La sera di lunedì 28 aprile 1986 fu una di quelle sere in cui Franco, per ascoltare una notizia del telegiornale fu costretto ad alzare la voce, a gridare, a imporre con la forza del padre padrone il silenzio ai suoi familiari.

Infatti, mentre al telegiornale stava andando il riepilogo delle notizie della sera, al giornalista che stava leggendo il notiziario fu passato un foglietto. Il cronista lo lesse a bassa voce, per capire di cosa si trattasse; subito dopo riprese:

«Ci viene ora portata una notizia ANSA; l’agenzia dice che oggi si sarebbe verificato un incidente in una centrale nucleare in Ucraina…».

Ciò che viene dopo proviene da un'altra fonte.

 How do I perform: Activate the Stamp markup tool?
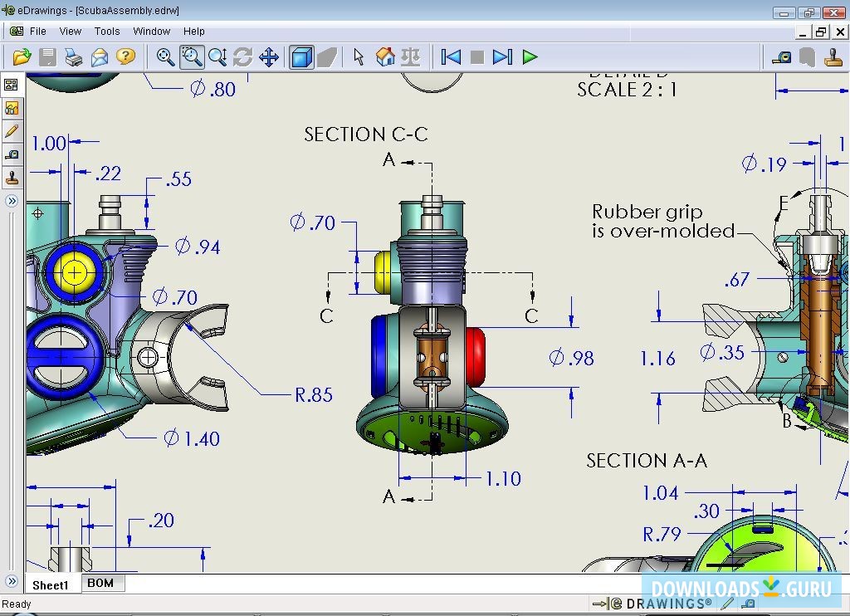pyautogui.click(x=833, y=57)

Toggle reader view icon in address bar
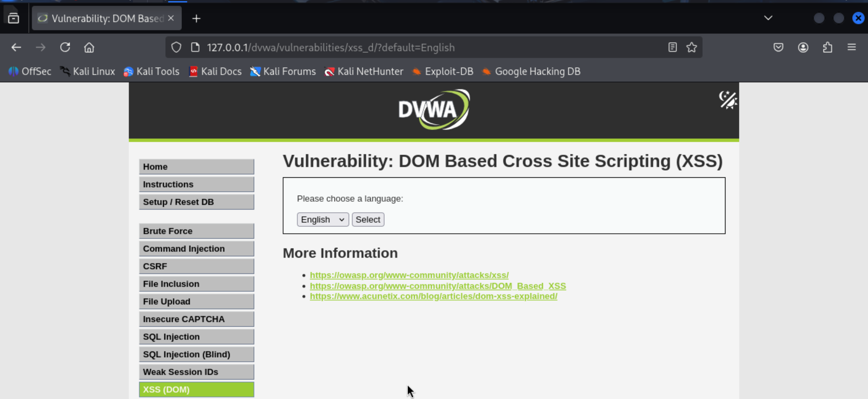coord(672,47)
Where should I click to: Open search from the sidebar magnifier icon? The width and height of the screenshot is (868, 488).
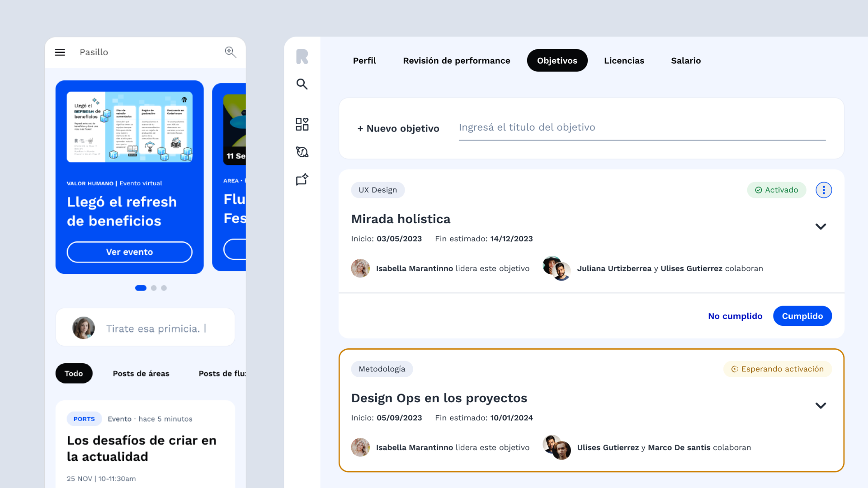[302, 84]
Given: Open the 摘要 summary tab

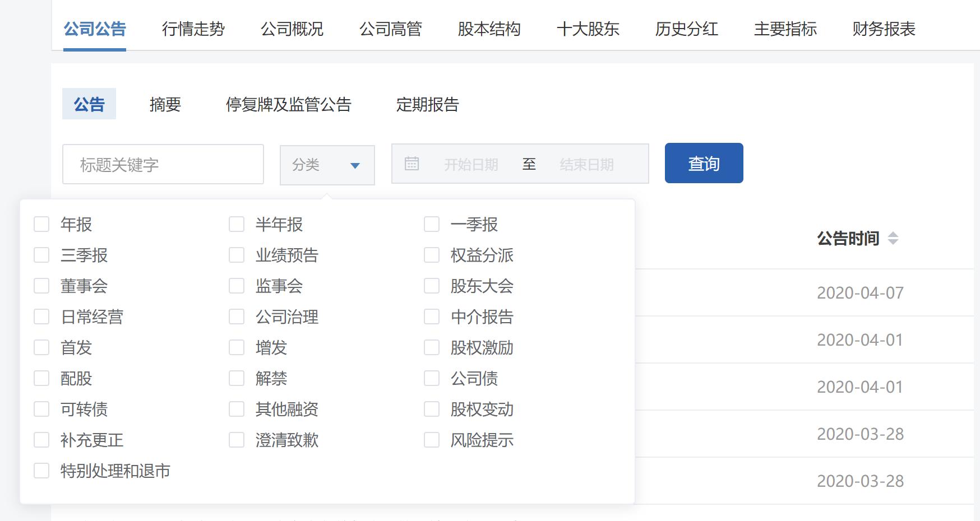Looking at the screenshot, I should coord(165,105).
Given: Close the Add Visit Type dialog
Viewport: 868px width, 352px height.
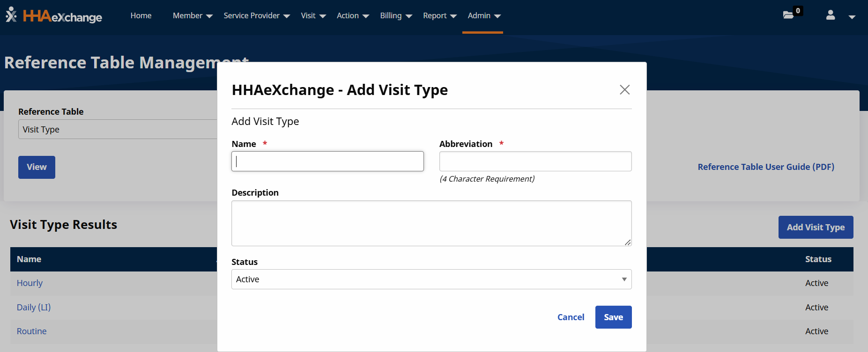Looking at the screenshot, I should [x=624, y=90].
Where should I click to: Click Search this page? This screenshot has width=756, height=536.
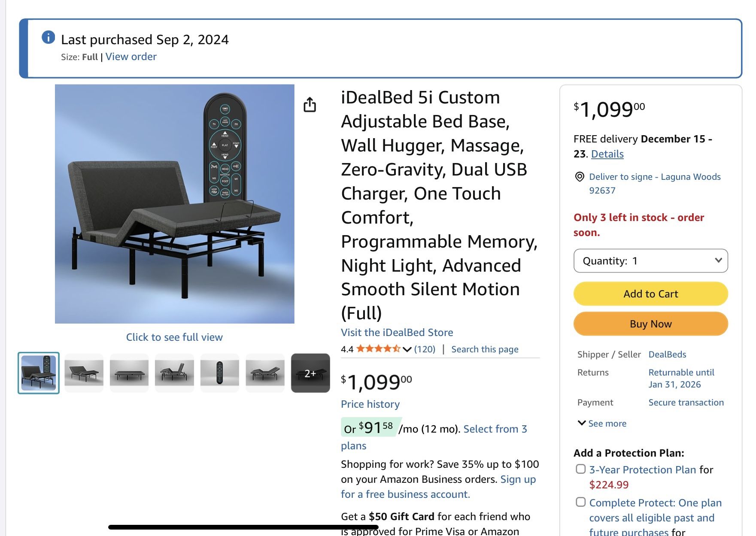(x=485, y=349)
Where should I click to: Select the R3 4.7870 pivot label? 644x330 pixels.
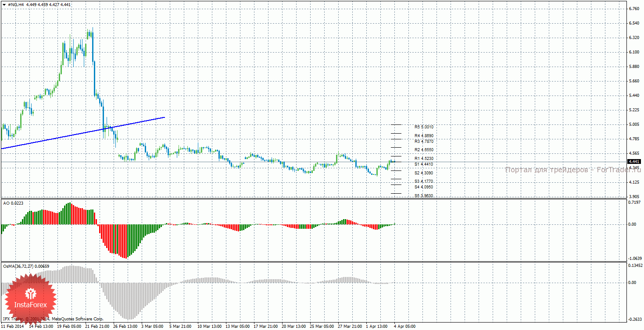click(424, 142)
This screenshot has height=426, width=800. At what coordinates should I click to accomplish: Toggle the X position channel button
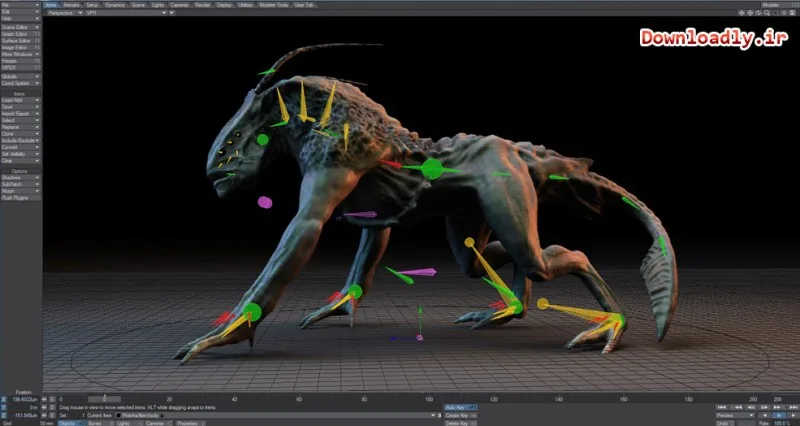(x=4, y=399)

«Zitti, zitti. Zitti tutti. Devo sentire!» gridò improvvisamente Franco, il padrone di casa, che non riusciva a capire la notizia coperta dalle sue stesse grida.

Per tutta risposta, con tono sarcastico la moglie, Carla, replicò. «E che sarà mai successo? Chissà cosa dovrai sentire, ma che ti urli!».

Nel trambusto, che si era creato in casa Mancini, il giornalista continuò a leggere la notizia e Franco non poté che udire le ultime parole dette dal conduttore, che così chiuse il telegiornale.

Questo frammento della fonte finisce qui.